An attractive possibility in adding a decorative note to plaster walls in modern non-period rooms is the use of large figures, small patterns in relief, usually arranged unconventionally in the area to be decorated. This is an inheritance from old English work, and the designs in use are largely descendants of rather primitive and naive Tudor animals, flowers, and so forth, but include as well more diffuse patterns of vines and scrolls. Special designs are adaptable for use in this way, the figures being usually cast first and imbedded in the plaster as it is applied, although in some of the old work the plasterer molded the figure as he spread the plaster. Originality in simple effects is attainable with pargeting, and although the informality of the spotting of the small figures may appeal to comparatively few people, the suggestions of ornamental relief may be carried out more conventionally. For instance, an over-mantel decoration in relief is most appropriate in rooms of Spanish as well as of classic inspiration, and gives a satisfying feeling of permanence and individuality.


Another decoration appropriate to plaster walls is the application of color with a stencil pattern. The misuse of stenciling has given many of us unpleasant associations with it, which may easily be dispelled by a fair consideration of its possibilities. The importance of a design suitable to the mechanical limitations should be realized, as wide "ties"-the connecting links of the pattern which hold together the perforated design - in most stencils are much to blame for the frequently rudimentary effect of such work. Possibly some design in the upholstery or hangings of the room will provide a motif which can be adapted to its use as a stencil, permitting a judicious distribution of the ties and at the same time adding pleasantly to the decorative unity of the room.

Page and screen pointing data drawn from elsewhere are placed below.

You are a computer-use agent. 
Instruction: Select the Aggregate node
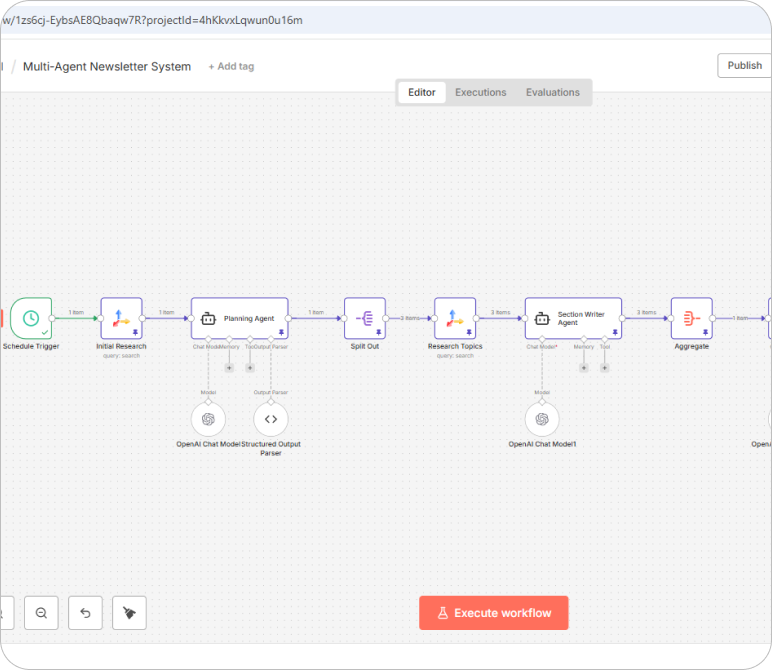[691, 318]
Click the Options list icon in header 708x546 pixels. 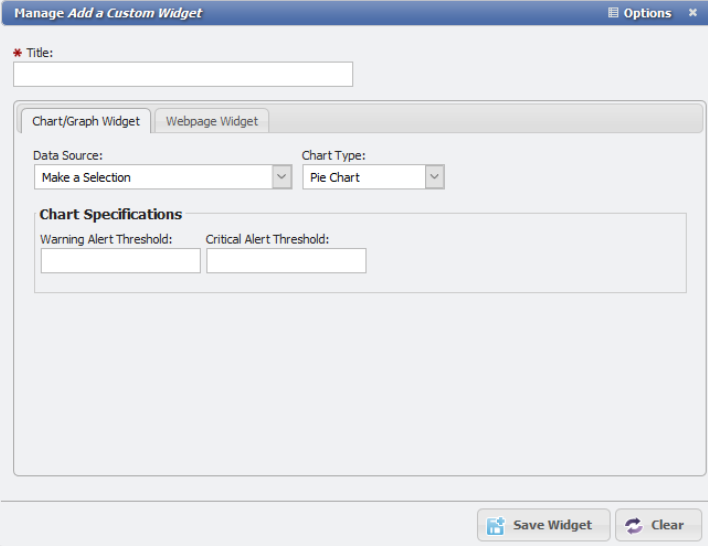(x=613, y=13)
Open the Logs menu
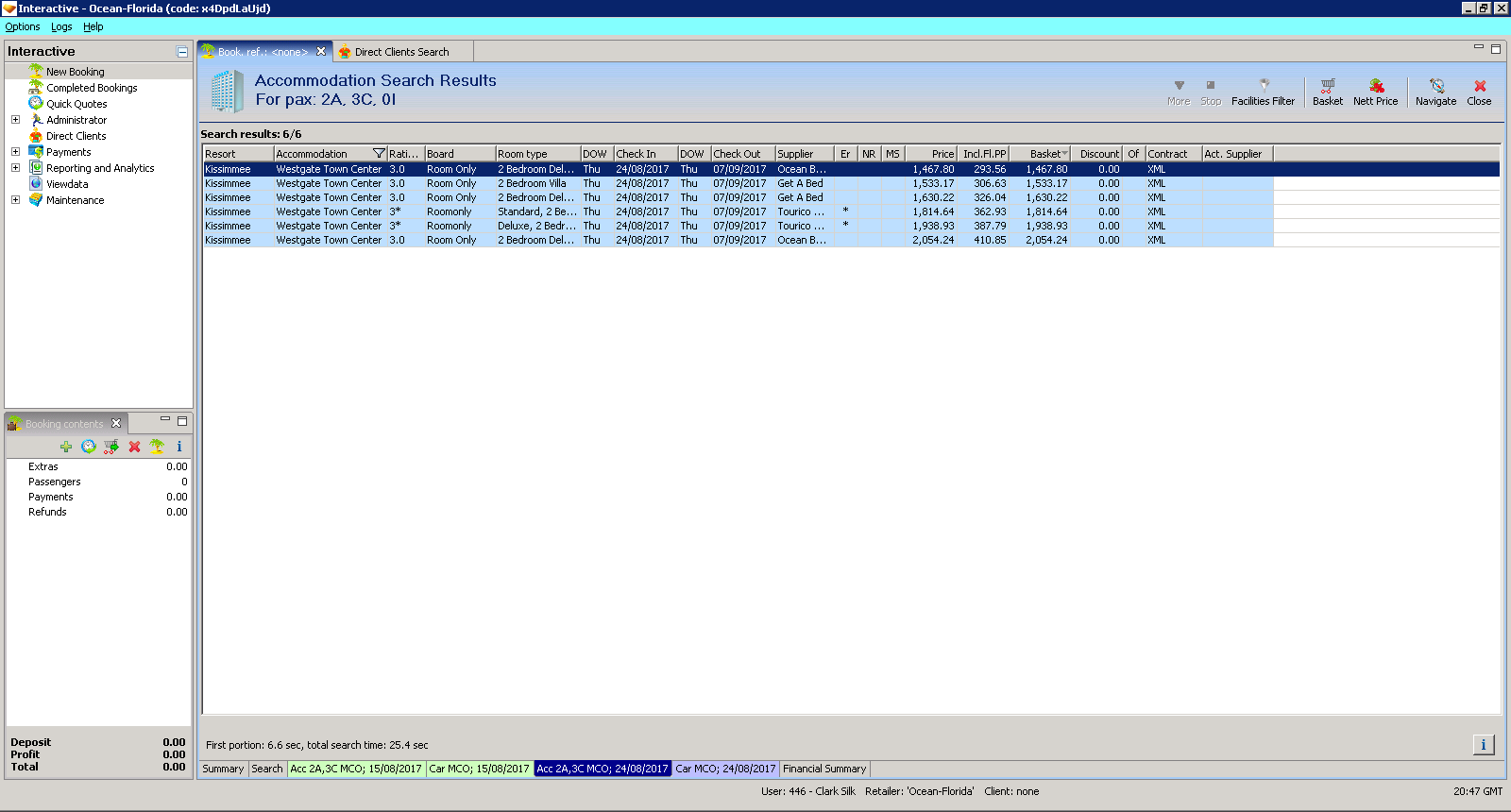This screenshot has width=1511, height=812. 61,26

The preparation of the pattern and its alignment for use, as well as the preparation and use of colors, demand both good workmanship and good materials. Border patterns are used in numerous ways: Around doors and windows, in decorative panels, or as horizontal borders in the room at any desired height. The majority of stencil patterns are bold enough to be applicable to plaster surfaces of rough texture, and gain in interest from the variation of background.

Wall-stenciling should be carefully designed to take its proper place in the decorative scheme, and removable samples showing the proposed effect should always be passed upon in advance. An attractive, unobtrusive form of stenciling is done in flat paint and enamel paint of the same tone; with the pattern done in gloss on the dull background, an effect is wrought suggestive of damask.